§ MATERIAL FOR THE TASK:

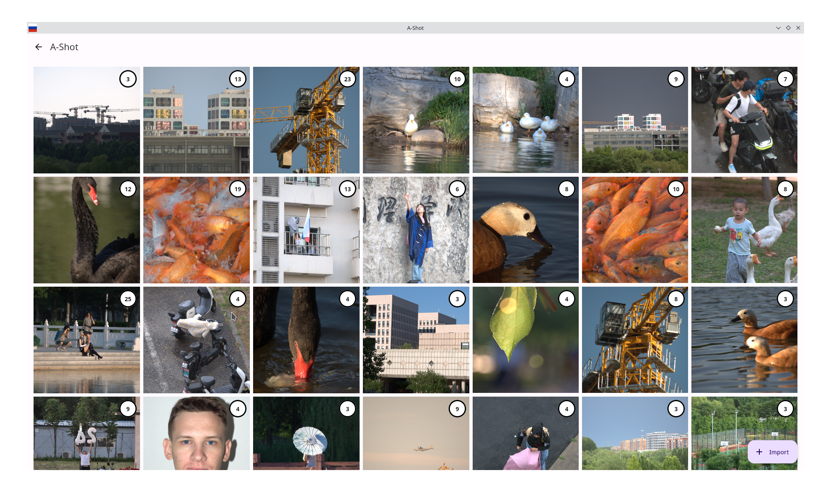831x502 pixels.
Task: Click the count badge 7 on scooter rider photo
Action: pyautogui.click(x=785, y=79)
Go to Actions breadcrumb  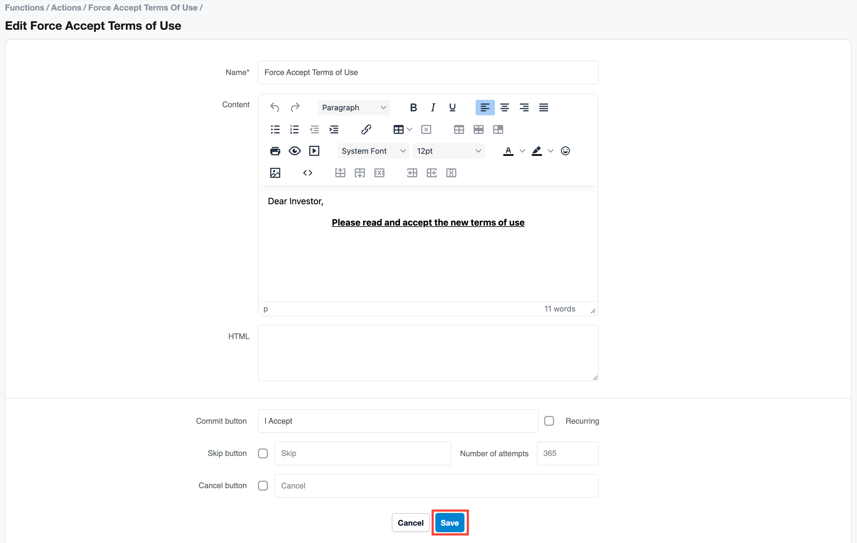coord(66,7)
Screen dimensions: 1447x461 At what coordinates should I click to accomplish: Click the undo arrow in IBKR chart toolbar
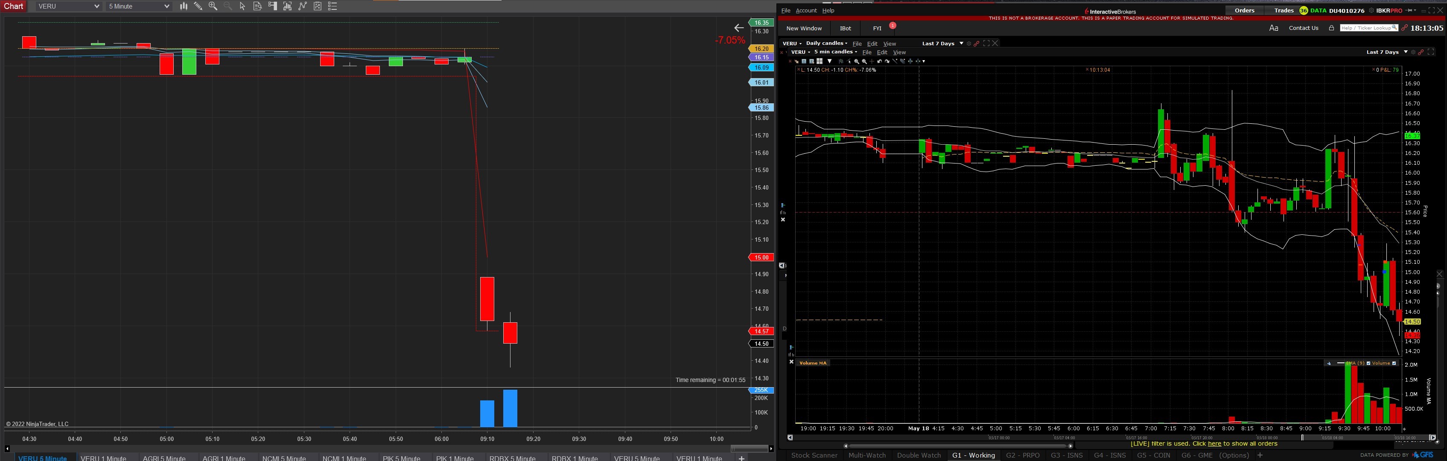click(x=880, y=61)
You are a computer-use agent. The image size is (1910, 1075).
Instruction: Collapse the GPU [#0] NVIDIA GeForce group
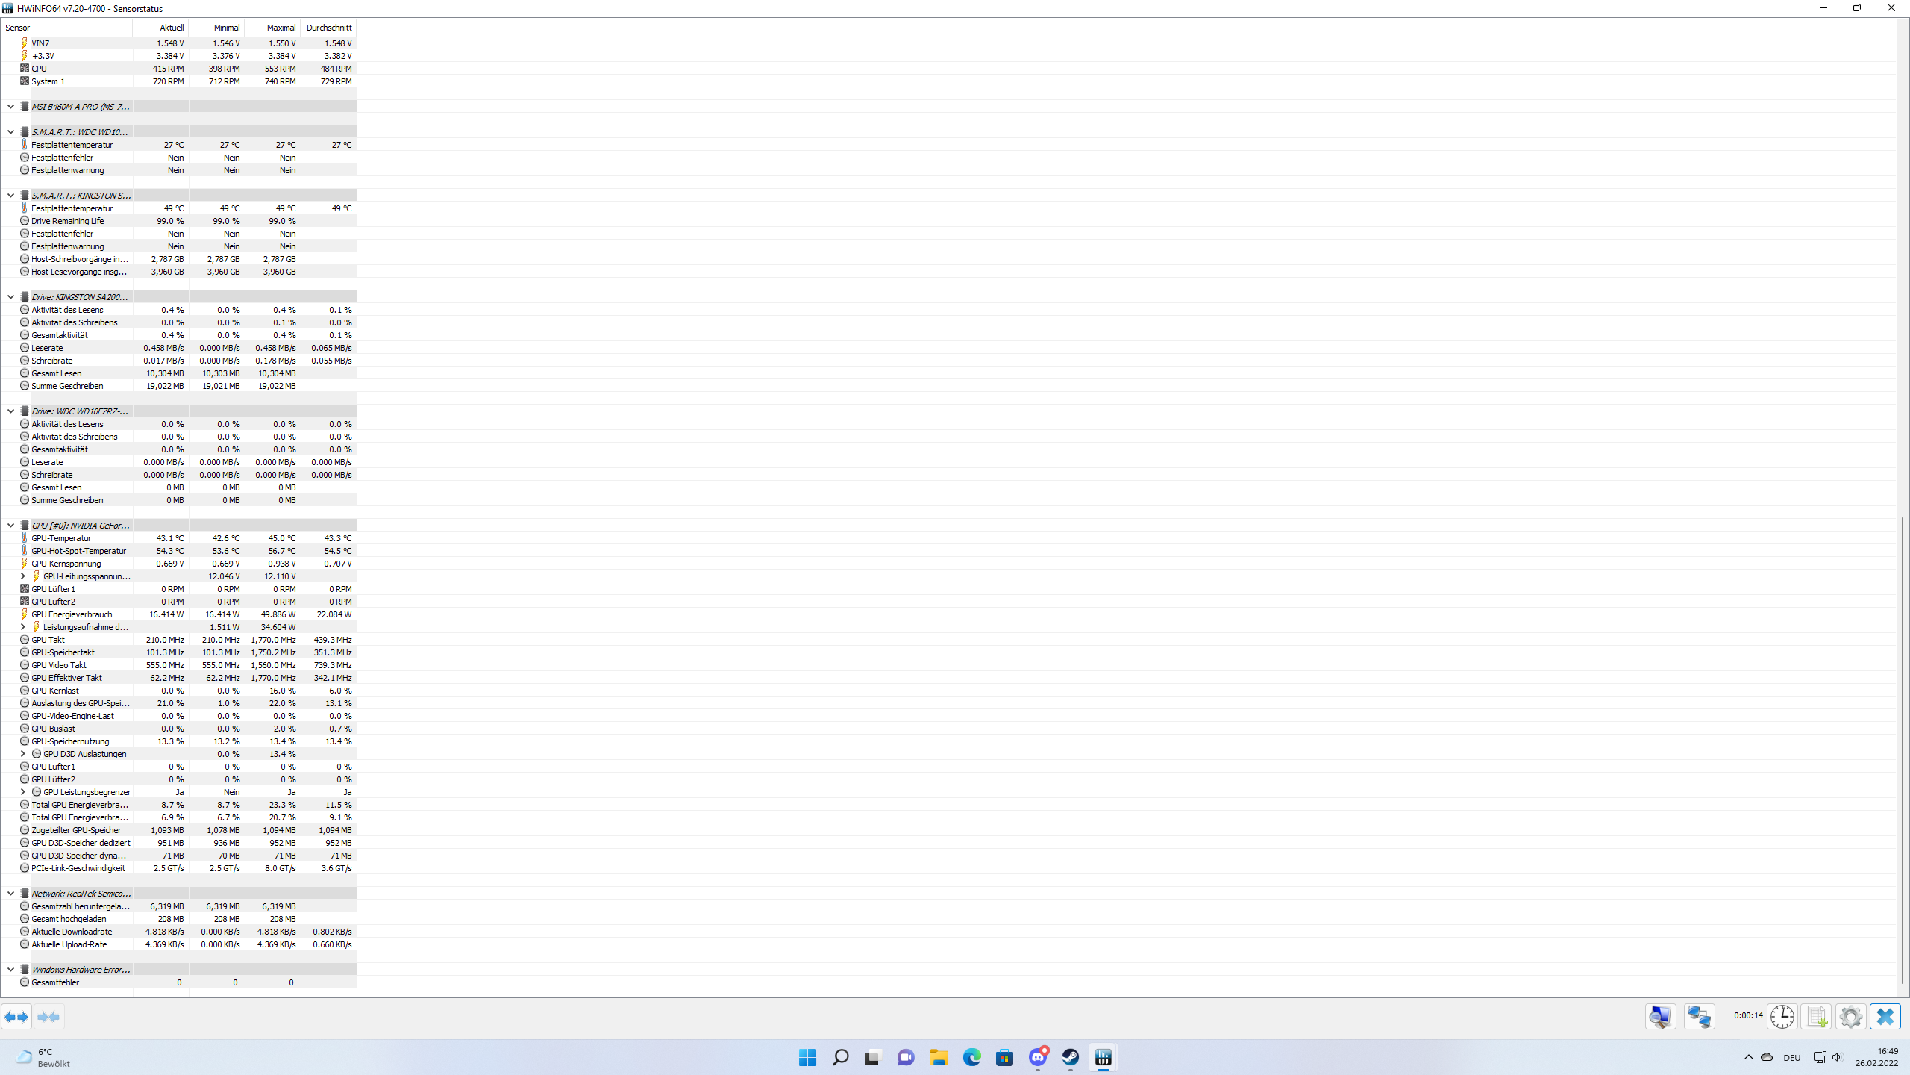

§ WORK REQUIRED:
The last line of the entries marks the end, and the line with "Screen dimensions: 1447x461" marks the start. Output exactly those two lines and every line between them, nothing else, with the pictures left out.

§ THE ANSWER:
Screen dimensions: 1447x461 At what coordinates should I click to accomplish: Click the undo arrow in IBKR chart toolbar
click(x=880, y=61)
You are a computer-use agent. The image size is (1910, 1075).
Instruction: Collapse the GPU [#0] NVIDIA GeForce group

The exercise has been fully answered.